▶ _ASSIGNMENT_
Quote exactly and only this range of lines in the data below: the line that holds "Click the Teinte" to the line that holds "The height and width of the screenshot is (706, 1414).", both included.

····················

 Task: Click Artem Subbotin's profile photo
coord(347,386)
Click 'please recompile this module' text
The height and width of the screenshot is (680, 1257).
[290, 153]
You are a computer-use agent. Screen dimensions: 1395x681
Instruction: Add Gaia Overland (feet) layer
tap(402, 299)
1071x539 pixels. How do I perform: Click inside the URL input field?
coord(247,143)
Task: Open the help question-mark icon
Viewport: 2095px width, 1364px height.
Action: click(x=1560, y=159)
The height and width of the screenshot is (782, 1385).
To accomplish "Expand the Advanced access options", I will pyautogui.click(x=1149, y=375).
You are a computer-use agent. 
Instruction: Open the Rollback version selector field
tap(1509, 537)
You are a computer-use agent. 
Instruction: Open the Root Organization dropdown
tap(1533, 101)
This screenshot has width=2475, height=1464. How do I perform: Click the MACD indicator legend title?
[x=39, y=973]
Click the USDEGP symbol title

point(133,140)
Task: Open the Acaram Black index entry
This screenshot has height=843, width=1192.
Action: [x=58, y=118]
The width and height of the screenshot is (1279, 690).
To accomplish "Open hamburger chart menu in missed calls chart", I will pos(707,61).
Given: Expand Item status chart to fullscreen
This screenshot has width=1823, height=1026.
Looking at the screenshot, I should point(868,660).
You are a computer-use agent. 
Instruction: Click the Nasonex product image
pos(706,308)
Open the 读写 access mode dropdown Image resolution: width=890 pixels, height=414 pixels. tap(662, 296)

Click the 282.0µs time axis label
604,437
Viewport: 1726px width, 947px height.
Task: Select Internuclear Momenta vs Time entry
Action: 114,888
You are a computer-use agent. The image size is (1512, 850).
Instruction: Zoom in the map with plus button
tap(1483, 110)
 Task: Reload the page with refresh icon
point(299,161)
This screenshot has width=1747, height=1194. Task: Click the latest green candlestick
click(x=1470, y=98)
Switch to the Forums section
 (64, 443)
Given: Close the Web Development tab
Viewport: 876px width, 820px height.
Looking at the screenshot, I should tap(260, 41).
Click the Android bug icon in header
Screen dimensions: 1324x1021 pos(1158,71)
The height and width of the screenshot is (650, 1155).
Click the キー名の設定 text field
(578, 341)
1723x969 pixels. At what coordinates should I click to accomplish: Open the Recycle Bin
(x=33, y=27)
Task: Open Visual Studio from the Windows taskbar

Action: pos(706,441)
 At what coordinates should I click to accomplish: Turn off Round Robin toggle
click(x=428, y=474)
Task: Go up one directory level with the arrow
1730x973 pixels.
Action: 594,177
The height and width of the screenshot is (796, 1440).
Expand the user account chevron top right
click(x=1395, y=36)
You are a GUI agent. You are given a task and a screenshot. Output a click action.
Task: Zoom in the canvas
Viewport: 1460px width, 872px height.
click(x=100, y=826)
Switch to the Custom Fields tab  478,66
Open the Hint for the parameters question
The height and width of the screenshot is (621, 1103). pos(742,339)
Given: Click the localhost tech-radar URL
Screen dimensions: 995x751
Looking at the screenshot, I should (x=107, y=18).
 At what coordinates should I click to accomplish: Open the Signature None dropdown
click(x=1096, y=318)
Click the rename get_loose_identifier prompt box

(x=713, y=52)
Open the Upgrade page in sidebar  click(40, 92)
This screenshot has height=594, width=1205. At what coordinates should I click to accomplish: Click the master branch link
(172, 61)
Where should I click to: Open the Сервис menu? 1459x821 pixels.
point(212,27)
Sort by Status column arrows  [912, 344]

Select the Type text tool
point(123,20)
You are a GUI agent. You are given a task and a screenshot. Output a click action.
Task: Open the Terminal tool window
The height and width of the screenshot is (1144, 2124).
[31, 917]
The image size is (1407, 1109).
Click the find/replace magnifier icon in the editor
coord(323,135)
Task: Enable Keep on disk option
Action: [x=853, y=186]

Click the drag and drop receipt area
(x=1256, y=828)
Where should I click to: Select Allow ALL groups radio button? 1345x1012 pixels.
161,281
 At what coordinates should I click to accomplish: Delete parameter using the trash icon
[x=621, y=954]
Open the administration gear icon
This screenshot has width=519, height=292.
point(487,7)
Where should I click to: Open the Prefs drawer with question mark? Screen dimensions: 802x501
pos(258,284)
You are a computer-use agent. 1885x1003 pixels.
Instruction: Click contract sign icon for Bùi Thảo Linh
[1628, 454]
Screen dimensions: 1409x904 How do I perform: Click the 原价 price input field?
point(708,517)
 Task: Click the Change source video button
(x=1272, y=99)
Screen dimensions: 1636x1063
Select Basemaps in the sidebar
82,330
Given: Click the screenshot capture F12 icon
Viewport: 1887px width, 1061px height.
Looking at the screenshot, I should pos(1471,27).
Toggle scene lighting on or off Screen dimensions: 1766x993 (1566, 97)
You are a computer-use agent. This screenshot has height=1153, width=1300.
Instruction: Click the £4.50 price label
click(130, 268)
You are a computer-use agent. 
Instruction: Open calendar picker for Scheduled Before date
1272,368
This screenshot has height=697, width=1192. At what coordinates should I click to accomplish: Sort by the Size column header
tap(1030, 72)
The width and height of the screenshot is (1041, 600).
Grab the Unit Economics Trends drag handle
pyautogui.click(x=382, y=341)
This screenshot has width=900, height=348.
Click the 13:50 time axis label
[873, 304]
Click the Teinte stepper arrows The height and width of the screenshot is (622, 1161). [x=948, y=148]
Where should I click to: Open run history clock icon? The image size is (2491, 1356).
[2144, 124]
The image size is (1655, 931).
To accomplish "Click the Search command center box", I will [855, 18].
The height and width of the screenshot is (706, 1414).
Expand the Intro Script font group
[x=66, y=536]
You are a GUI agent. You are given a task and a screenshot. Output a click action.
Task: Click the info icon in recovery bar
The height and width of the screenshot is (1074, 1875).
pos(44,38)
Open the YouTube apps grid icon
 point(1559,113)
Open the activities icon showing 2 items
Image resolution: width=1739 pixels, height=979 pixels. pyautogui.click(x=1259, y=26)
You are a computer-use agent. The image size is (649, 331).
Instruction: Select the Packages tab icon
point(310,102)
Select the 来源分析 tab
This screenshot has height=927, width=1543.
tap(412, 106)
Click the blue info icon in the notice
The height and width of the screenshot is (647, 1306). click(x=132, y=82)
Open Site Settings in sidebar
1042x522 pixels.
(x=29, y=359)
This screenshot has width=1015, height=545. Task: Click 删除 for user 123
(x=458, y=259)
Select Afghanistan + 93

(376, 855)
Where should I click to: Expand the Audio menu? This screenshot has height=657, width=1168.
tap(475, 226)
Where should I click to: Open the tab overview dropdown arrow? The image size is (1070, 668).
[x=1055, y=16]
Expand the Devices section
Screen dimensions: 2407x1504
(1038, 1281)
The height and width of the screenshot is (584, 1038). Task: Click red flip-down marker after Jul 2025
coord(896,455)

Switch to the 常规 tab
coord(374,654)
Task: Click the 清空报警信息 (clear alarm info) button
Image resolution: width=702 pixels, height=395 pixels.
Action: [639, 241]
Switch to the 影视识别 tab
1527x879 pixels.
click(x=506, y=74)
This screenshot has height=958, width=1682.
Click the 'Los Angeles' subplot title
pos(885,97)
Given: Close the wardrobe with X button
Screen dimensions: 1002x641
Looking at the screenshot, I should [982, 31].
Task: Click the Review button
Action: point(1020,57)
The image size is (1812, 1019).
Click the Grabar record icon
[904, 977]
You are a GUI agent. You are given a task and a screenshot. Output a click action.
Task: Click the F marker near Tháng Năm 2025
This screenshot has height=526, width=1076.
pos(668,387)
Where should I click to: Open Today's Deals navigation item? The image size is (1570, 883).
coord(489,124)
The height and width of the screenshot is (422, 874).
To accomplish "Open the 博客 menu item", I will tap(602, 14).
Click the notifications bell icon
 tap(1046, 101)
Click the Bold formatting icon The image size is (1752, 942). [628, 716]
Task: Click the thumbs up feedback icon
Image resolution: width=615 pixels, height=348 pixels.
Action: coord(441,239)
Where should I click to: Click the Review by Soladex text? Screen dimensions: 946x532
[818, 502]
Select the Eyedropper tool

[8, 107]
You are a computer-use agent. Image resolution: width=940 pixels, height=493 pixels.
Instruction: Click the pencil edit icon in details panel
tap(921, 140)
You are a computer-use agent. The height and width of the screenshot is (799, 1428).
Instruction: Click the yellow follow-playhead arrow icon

····················

▶ _SOLVED EXERCISE_
Click the Teinte stepper arrows The height and width of the screenshot is (622, 1161). [x=948, y=148]
Where should I click to: Open run history clock icon? The image size is (2491, 1356).
[2144, 124]
The image size is (1655, 931).
To accomplish "Click the Search command center box", I will [855, 18].
The height and width of the screenshot is (706, 1414).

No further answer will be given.